===== Input material
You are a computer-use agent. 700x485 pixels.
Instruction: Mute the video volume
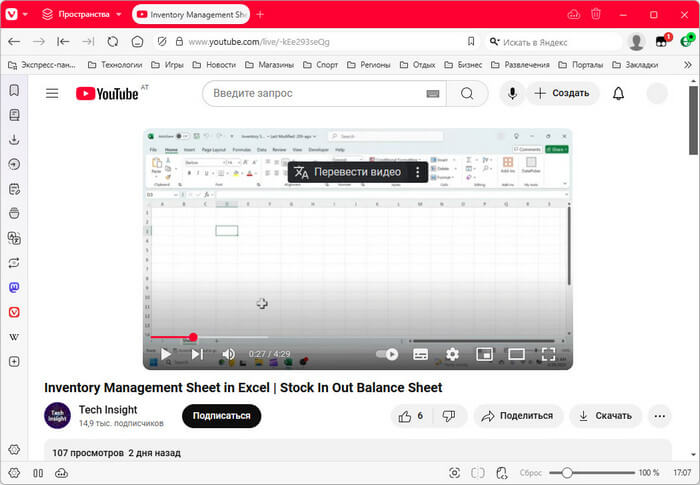(x=228, y=354)
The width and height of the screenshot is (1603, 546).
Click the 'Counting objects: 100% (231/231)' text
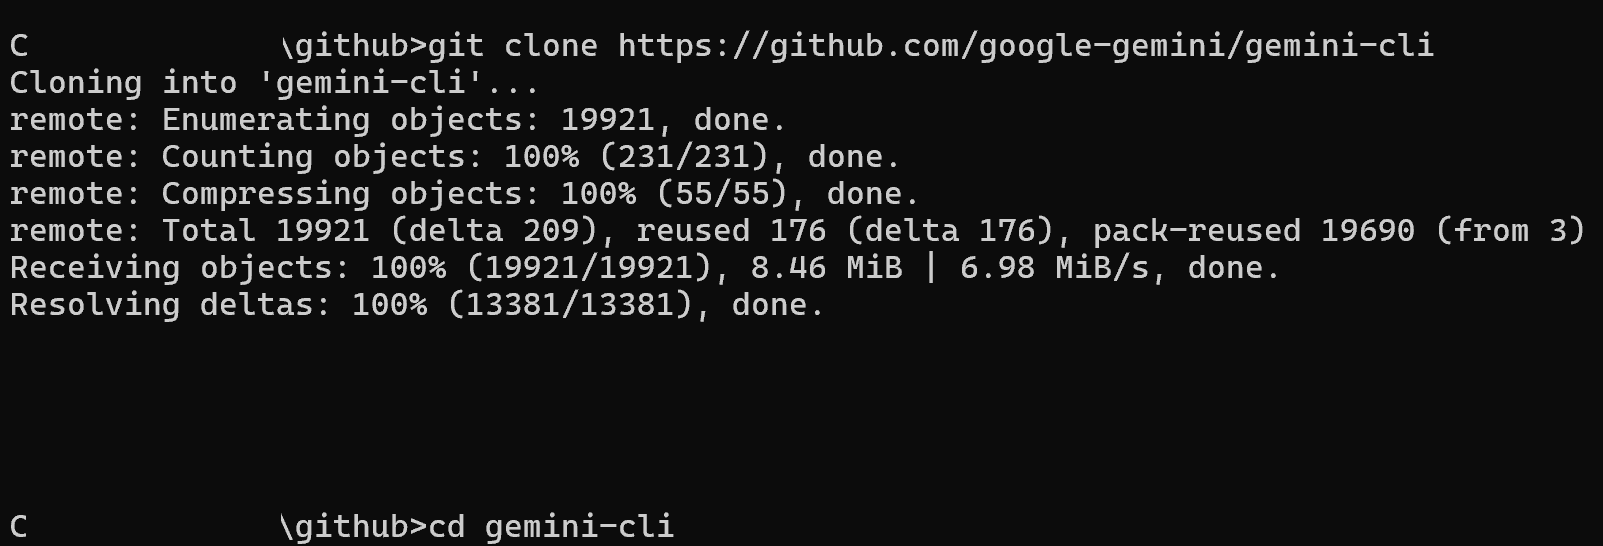point(465,157)
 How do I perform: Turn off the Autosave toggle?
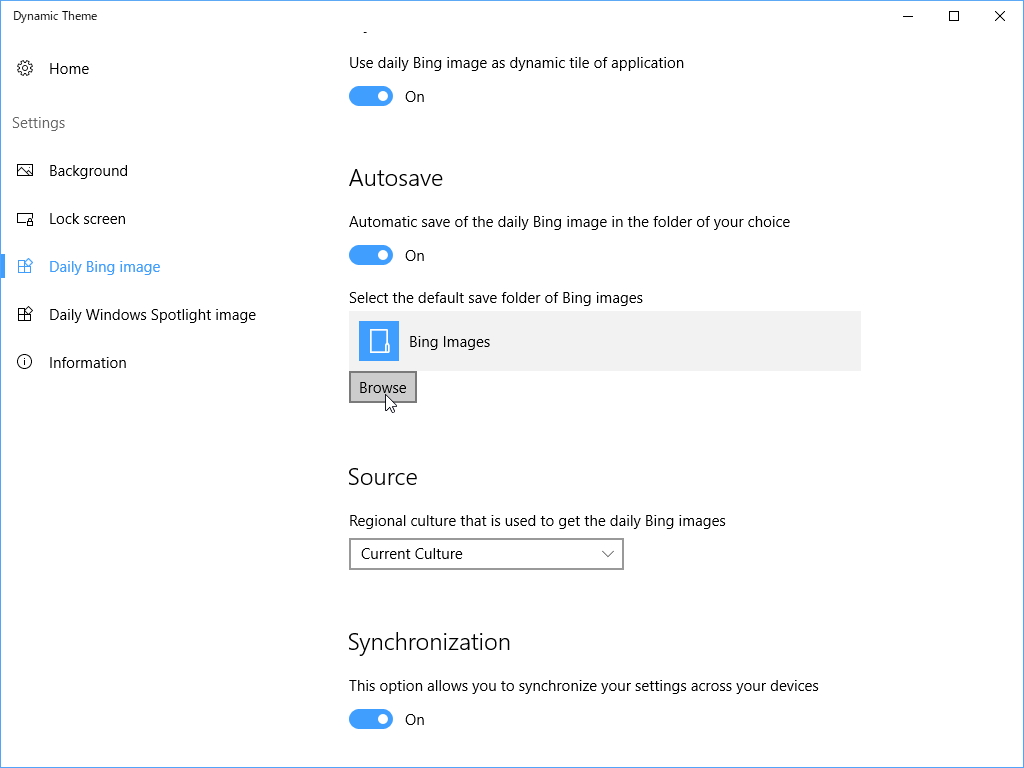[x=371, y=256]
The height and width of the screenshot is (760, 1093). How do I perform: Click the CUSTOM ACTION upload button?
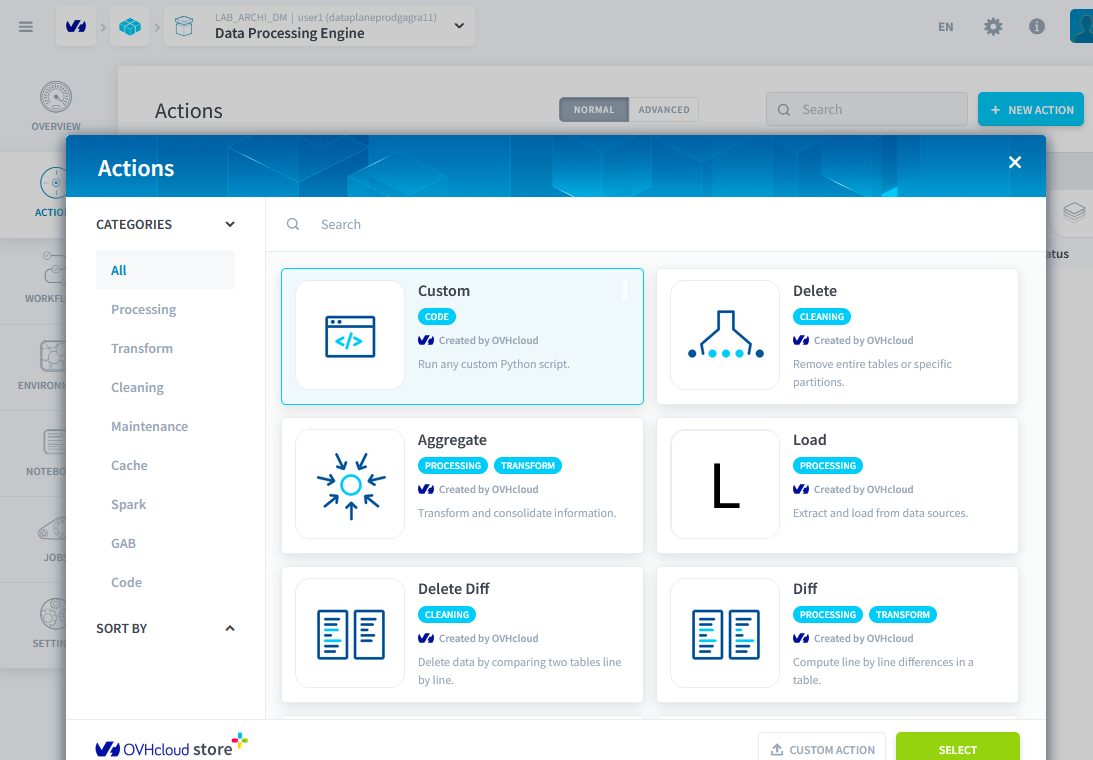[822, 749]
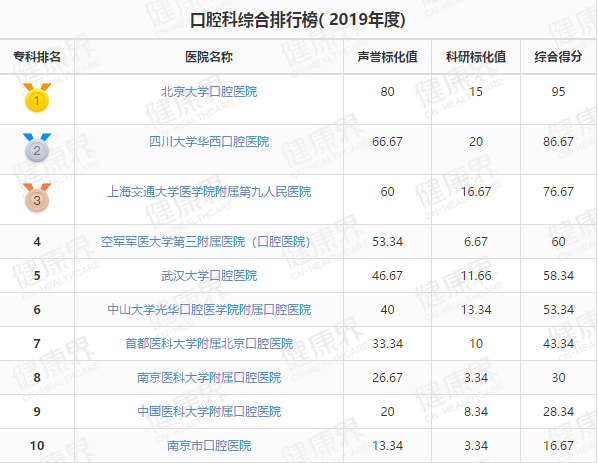Open 南京医科大学附属口腔医院 link
The width and height of the screenshot is (598, 463).
(209, 378)
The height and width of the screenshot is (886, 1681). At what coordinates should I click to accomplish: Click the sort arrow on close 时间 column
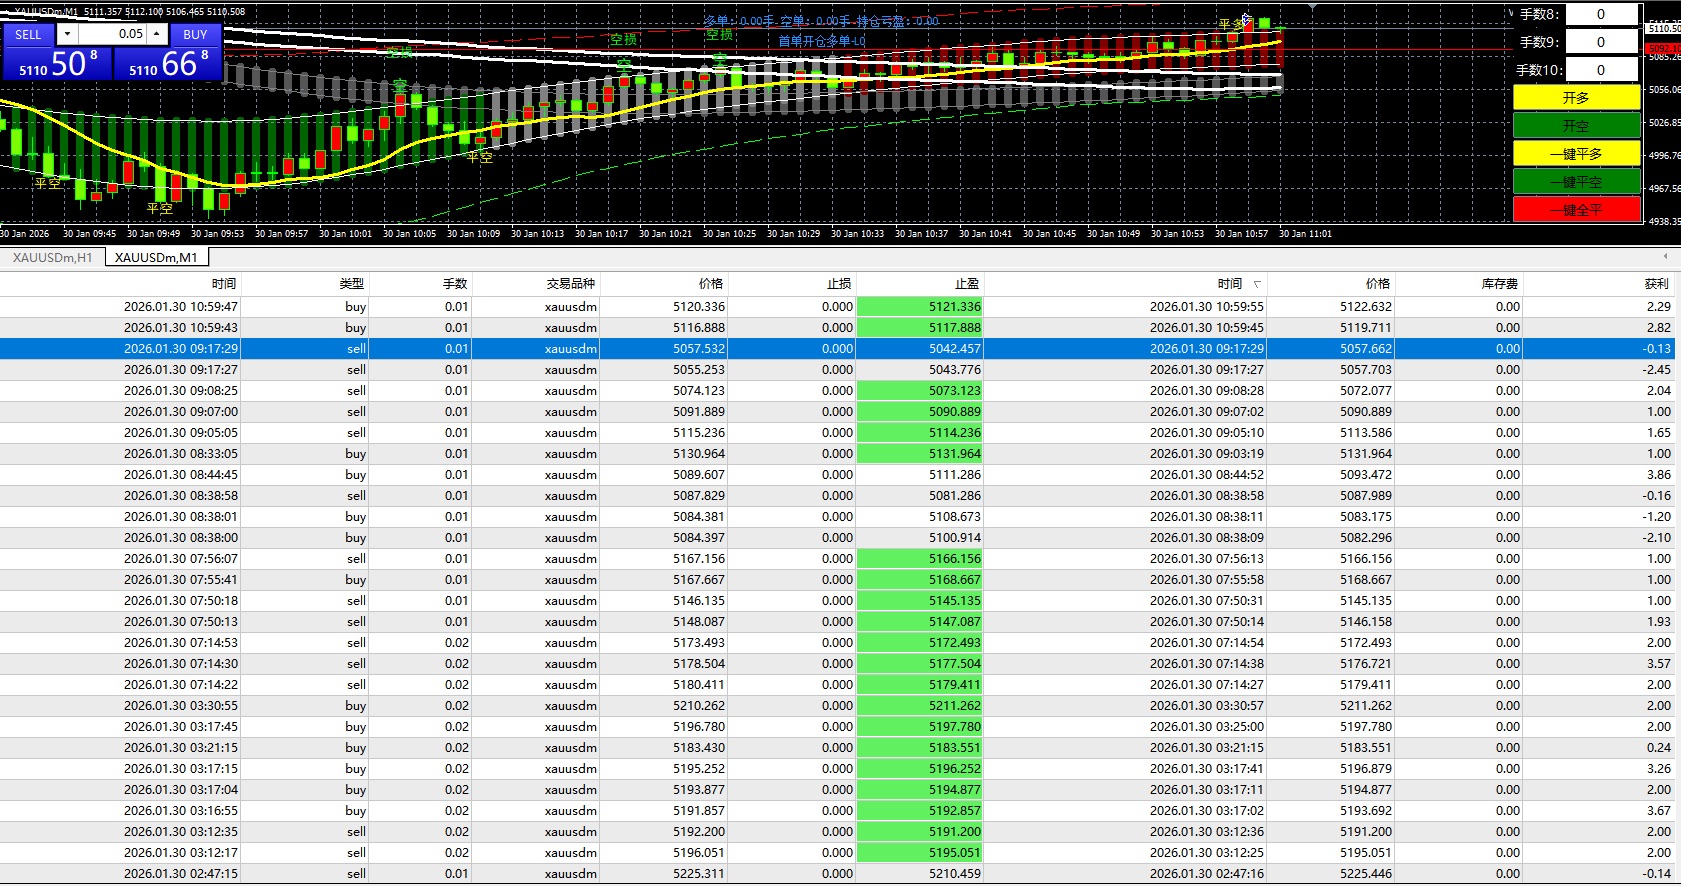click(x=1257, y=285)
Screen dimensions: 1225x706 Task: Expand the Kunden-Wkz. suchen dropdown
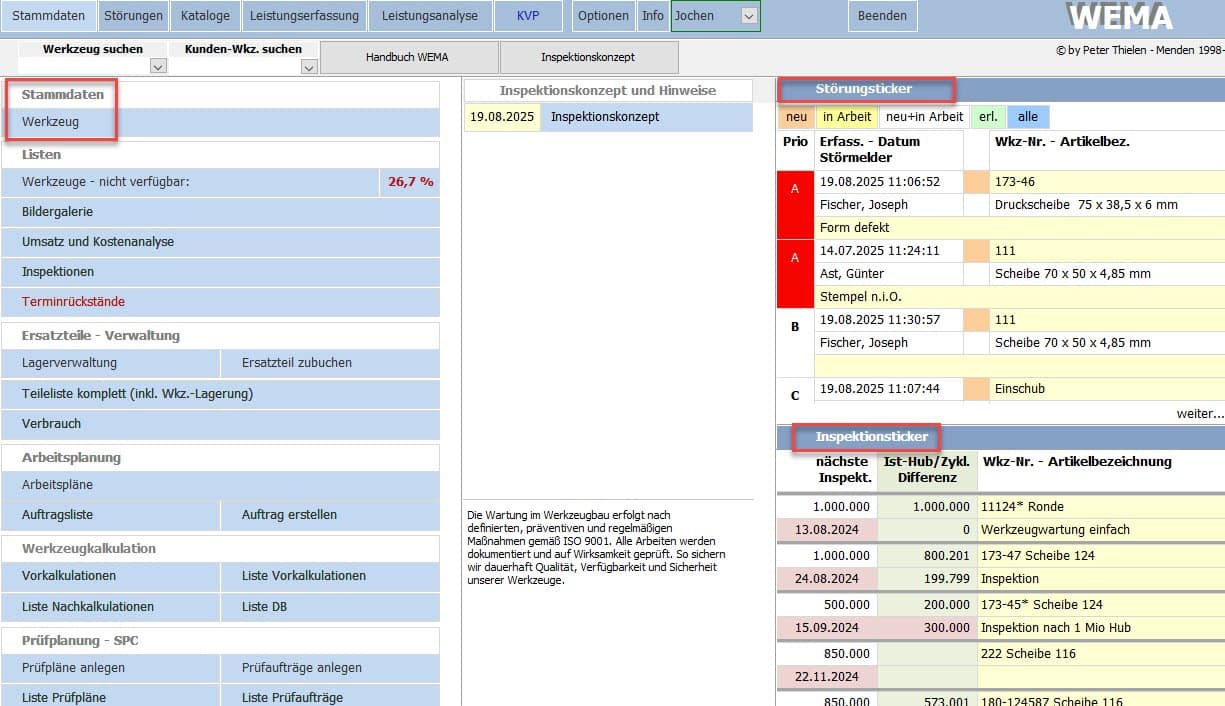[308, 67]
==========
## What you will do
A word-for-word copy of the entries is needed, with no pictures in it.

## Task solution
You are a computer-use agent. 700x485 pixels.
Instruction: Mute the video volume
(x=228, y=354)
The width and height of the screenshot is (1603, 546).
Click the 'Counting objects: 100% (231/231)' text
point(465,157)
 How do I perform: Turn off the Autosave toggle?
[x=371, y=256]
The height and width of the screenshot is (760, 1093). How do I perform: Click the CUSTOM ACTION upload button?
[822, 749]
Open 南京医科大学附属口腔医院 link
The width and height of the screenshot is (598, 463).
(209, 378)
The height and width of the screenshot is (886, 1681). At what coordinates should I click to accomplish: Click the sort arrow on close 时间 column
click(x=1257, y=285)
Screen dimensions: 1225x706 Task: Expand the Kunden-Wkz. suchen dropdown
[308, 67]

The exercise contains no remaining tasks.